In Kahramanmaraş, a Turkish city near the quake's epicentre, survivors remain haunted by the trauma one month on.
"It's been a month now but for me, it feels like yesterday," said Adem Serin as he watched heavy machines remove piles of rubble in the complex of high-rises where hundreds lost their lives.
"We couldn't get over the shock. I was caught by the quake on the 11th floor of a high-rise building. I can still hear the screams of people crying for help on every floor. This pain will never go away," said Serin, whose wife is five months pregnant.
Efforts to remove the ubiquitous rubble now dominate the city of 1.1 million people.
Workers who arrived from all over Türkiye spray water on debris, and rubble-laden trucks trundle along the road waiting to dump the waste into a landfill outside the city.
Columns of dust emerge from the clean-up cover the horizon, carried by the wind and generating grey clouds seen from kilometers away.
"Some 200 to 250 tons of debris is removed here daily, we are irrigating so that it will not disturb the environment and not generate dust," said Eren Genc, of the Forestry Directorate in the eastern Sivas province.

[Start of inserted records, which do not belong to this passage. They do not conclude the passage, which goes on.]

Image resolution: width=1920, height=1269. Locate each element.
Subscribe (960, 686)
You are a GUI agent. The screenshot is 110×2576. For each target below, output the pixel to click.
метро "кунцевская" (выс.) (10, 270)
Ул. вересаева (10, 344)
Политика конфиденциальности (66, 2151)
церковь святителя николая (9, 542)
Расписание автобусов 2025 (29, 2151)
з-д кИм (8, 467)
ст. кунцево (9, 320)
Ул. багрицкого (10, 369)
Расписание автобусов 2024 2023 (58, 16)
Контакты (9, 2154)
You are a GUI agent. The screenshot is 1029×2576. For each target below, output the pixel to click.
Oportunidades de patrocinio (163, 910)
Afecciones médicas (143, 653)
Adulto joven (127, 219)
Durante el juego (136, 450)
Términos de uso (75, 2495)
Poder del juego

Operators sometimes come across precious objects while working to remove the rubble.
Levent Topal, from the waterworks authority in the Black Sea region, said his team spotted a safe deposit box in the rubble full of dollars, euros, gold and documents. "We never touch them, we deliver them to the police who find the owner," he said.
A 54-year-old man took a big risk and climbed to the seventh floor of his building to retrieve items – despite the danger and more than 11,000 aftershocks that followed the earthquake.
"I know it's risky," admitted Veli Akgoz as he loaded a door and curtain rods onto the roof of his car.
His entire family of 13 people, who used to live in five different flats, will now squeeze into a village house.
Officials say nearly 2 million people, left homeless by the quake, are now housed in tents, container homes, guesthouses or dormitories in and beyond the region.
In one part of Kahramanmaraş offering a panoramic view of the city, a dozen tents are housed in the garden of a local authority's two-story offices. Locals cover the ground of the tents with carpets they pulled from a historic mosque whose minaret fell due to the quake.
Turkish officials said 214,000 buildings collapsed following the quake, many of them in Hatay and Kahramanmaraş. Teams of workers are still striving to clear the rubble in the affected provinces.